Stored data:

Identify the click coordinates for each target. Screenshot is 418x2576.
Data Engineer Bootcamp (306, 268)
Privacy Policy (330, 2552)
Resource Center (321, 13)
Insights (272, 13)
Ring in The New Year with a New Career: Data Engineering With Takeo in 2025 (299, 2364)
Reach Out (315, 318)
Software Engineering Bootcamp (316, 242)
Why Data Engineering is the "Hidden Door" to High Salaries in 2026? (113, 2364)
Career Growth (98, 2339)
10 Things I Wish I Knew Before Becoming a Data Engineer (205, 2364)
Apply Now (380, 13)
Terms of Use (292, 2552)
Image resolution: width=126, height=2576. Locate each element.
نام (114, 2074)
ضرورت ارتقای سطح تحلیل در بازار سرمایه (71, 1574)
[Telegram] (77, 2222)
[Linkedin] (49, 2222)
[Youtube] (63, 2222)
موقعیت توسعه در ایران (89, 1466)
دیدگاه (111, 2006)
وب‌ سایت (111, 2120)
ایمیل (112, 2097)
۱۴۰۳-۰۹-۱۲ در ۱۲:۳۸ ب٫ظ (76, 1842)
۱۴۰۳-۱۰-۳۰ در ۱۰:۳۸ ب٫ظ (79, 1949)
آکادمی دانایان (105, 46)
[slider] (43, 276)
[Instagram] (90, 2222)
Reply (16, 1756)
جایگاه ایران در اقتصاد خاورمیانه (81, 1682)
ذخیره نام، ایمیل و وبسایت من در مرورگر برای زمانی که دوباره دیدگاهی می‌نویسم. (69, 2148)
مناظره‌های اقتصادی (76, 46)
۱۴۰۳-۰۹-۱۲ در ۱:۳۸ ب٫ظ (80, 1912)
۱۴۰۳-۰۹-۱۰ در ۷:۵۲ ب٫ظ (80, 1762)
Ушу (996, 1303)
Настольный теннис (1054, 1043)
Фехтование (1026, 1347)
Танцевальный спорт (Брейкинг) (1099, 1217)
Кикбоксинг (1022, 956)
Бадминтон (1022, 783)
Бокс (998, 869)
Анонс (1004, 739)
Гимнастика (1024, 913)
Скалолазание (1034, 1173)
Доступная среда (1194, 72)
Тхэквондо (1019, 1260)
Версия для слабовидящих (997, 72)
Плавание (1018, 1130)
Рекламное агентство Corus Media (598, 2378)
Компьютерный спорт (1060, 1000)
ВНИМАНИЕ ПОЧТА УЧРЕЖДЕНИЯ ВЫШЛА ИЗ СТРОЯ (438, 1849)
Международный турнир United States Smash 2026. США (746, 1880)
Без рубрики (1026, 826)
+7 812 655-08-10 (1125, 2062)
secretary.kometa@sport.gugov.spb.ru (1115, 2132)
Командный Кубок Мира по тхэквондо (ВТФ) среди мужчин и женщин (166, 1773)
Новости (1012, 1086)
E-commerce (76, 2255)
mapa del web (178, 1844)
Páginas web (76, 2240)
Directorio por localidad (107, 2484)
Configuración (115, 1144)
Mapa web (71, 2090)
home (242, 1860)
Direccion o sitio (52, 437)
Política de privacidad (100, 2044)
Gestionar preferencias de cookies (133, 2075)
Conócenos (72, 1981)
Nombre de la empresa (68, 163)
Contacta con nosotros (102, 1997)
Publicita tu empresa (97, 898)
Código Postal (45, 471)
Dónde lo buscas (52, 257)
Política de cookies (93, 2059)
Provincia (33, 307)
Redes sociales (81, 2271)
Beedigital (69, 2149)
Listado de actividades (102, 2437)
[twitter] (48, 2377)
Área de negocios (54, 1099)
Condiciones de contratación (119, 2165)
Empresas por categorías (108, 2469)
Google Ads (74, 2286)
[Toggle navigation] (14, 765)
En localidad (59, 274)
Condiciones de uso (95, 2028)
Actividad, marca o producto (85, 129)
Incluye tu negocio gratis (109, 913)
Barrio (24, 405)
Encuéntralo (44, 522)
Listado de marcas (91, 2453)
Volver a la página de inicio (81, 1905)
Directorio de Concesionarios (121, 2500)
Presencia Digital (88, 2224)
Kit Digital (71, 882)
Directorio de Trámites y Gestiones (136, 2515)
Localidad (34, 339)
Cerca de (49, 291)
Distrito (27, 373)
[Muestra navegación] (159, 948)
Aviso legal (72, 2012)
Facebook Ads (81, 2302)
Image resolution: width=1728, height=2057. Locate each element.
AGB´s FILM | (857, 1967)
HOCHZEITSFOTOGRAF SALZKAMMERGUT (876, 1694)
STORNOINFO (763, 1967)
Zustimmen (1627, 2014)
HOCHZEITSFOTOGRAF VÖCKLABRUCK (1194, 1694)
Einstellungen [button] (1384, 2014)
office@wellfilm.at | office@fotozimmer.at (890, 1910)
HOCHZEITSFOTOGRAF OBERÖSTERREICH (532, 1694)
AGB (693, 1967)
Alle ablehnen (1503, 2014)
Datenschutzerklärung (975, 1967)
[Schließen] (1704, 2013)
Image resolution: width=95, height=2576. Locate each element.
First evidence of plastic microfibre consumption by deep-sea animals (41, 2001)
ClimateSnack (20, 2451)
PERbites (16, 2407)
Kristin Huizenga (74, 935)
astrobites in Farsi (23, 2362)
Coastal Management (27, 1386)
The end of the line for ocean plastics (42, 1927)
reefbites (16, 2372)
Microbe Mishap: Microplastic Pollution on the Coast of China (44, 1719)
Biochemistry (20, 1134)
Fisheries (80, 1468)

- Exercise
Write out all the data exactly.

- Your response
Identify the click coordinates for each target. Screenshot is 418x2576.
Data Engineer Bootcamp (306, 268)
Privacy Policy (330, 2552)
Resource Center (321, 13)
Insights (272, 13)
Ring in The New Year with a New Career: Data Engineering With Takeo in 2025 (299, 2364)
Reach Out (315, 318)
Software Engineering Bootcamp (316, 242)
Why Data Engineering is the "Hidden Door" to High Salaries in 2026? (113, 2364)
Career Growth (98, 2339)
10 Things I Wish I Knew Before Becoming a Data Engineer (205, 2364)
Apply Now (380, 13)
Terms of Use (292, 2552)
Image resolution: width=126, height=2576. Locate each element.
نام (114, 2074)
ضرورت ارتقای سطح تحلیل در بازار سرمایه (71, 1574)
[Telegram] (77, 2222)
[Linkedin] (49, 2222)
[Youtube] (63, 2222)
موقعیت توسعه در ایران (89, 1466)
دیدگاه (111, 2006)
وب‌ سایت (111, 2120)
ایمیل (112, 2097)
۱۴۰۳-۰۹-۱۲ در ۱۲:۳۸ ب٫ظ (76, 1842)
۱۴۰۳-۱۰-۳۰ در ۱۰:۳۸ ب٫ظ (79, 1949)
آکادمی دانایان (105, 46)
[slider] (43, 276)
[Instagram] (90, 2222)
Reply (16, 1756)
جایگاه ایران در اقتصاد خاورمیانه (81, 1682)
ذخیره نام، ایمیل و وبسایت من در مرورگر برای زمانی که دوباره دیدگاهی می‌نویسم. (69, 2148)
مناظره‌های اقتصادی (76, 46)
۱۴۰۳-۰۹-۱۲ در ۱:۳۸ ب٫ظ (80, 1912)
۱۴۰۳-۰۹-۱۰ در ۷:۵۲ ب٫ظ (80, 1762)
Ушу (996, 1303)
Настольный теннис (1054, 1043)
Фехтование (1026, 1347)
Танцевальный спорт (Брейкинг) (1099, 1217)
Кикбоксинг (1022, 956)
Бадминтон (1022, 783)
Бокс (998, 869)
Анонс (1004, 739)
Гимнастика (1024, 913)
Скалолазание (1034, 1173)
Доступная среда (1194, 72)
Тхэквондо (1019, 1260)
Версия для слабовидящих (997, 72)
Плавание (1018, 1130)
Рекламное агентство Corus Media (598, 2378)
Компьютерный спорт (1060, 1000)
ВНИМАНИЕ ПОЧТА УЧРЕЖДЕНИЯ ВЫШЛА ИЗ СТРОЯ (438, 1849)
Международный турнир United States Smash 2026. США (746, 1880)
Без рубрики (1026, 826)
+7 812 655-08-10 (1125, 2062)
secretary.kometa@sport.gugov.spb.ru (1115, 2132)
Командный Кубок Мира по тхэквондо (ВТФ) среди мужчин и женщин (166, 1773)
Новости (1012, 1086)
E-commerce (76, 2255)
mapa del web (178, 1844)
Páginas web (76, 2240)
Directorio por localidad (107, 2484)
Configuración (115, 1144)
Mapa web (71, 2090)
home (242, 1860)
Direccion o sitio (52, 437)
Política de privacidad (100, 2044)
Gestionar preferencias de cookies (133, 2075)
Conócenos (72, 1981)
Nombre de la empresa (68, 163)
Contacta con nosotros (102, 1997)
Publicita tu empresa (97, 898)
Código Postal (45, 471)
Dónde lo buscas (52, 257)
Política de cookies (93, 2059)
Provincia (33, 307)
Redes sociales (81, 2271)
Beedigital (69, 2149)
Listado de actividades (102, 2437)
[twitter] (48, 2377)
Área de negocios (54, 1099)
Condiciones de contratación (119, 2165)
Empresas por categorías (108, 2469)
Google Ads (74, 2286)
[Toggle navigation] (14, 765)
En localidad (59, 274)
Condiciones de uso (95, 2028)
Actividad, marca o producto (85, 129)
Incluye tu negocio gratis (109, 913)
Barrio (24, 405)
Encuéntralo (44, 522)
Listado de marcas (91, 2453)
Volver a la página de inicio (81, 1905)
Directorio de Concesionarios (121, 2500)
Presencia Digital (88, 2224)
Kit Digital (71, 882)
Directorio de Trámites y Gestiones (136, 2515)
Localidad (34, 339)
Cerca de (49, 291)
Distrito (27, 373)
[Muestra navegación] (159, 948)
Aviso legal (72, 2012)
Facebook Ads (81, 2302)
Image resolution: width=1728, height=2057. Locate each element.
AGB´s FILM | (857, 1967)
HOCHZEITSFOTOGRAF SALZKAMMERGUT (876, 1694)
STORNOINFO (763, 1967)
Zustimmen (1627, 2014)
HOCHZEITSFOTOGRAF VÖCKLABRUCK (1194, 1694)
Einstellungen [button] (1384, 2014)
office@wellfilm.at | office@fotozimmer.at (890, 1910)
HOCHZEITSFOTOGRAF OBERÖSTERREICH (532, 1694)
AGB (693, 1967)
Alle ablehnen (1503, 2014)
Datenschutzerklärung (975, 1967)
[Schließen] (1704, 2013)
Image resolution: width=95, height=2576. Locate each element.
First evidence of plastic microfibre consumption by deep-sea animals (41, 2001)
ClimateSnack (20, 2451)
PERbites (16, 2407)
Kristin Huizenga (74, 935)
astrobites in Farsi (23, 2362)
Coastal Management (27, 1386)
The end of the line for ocean plastics (42, 1927)
reefbites (16, 2372)
Microbe Mishap: Microplastic Pollution on the Coast of China (44, 1719)
Biochemistry (20, 1134)
Fisheries (80, 1468)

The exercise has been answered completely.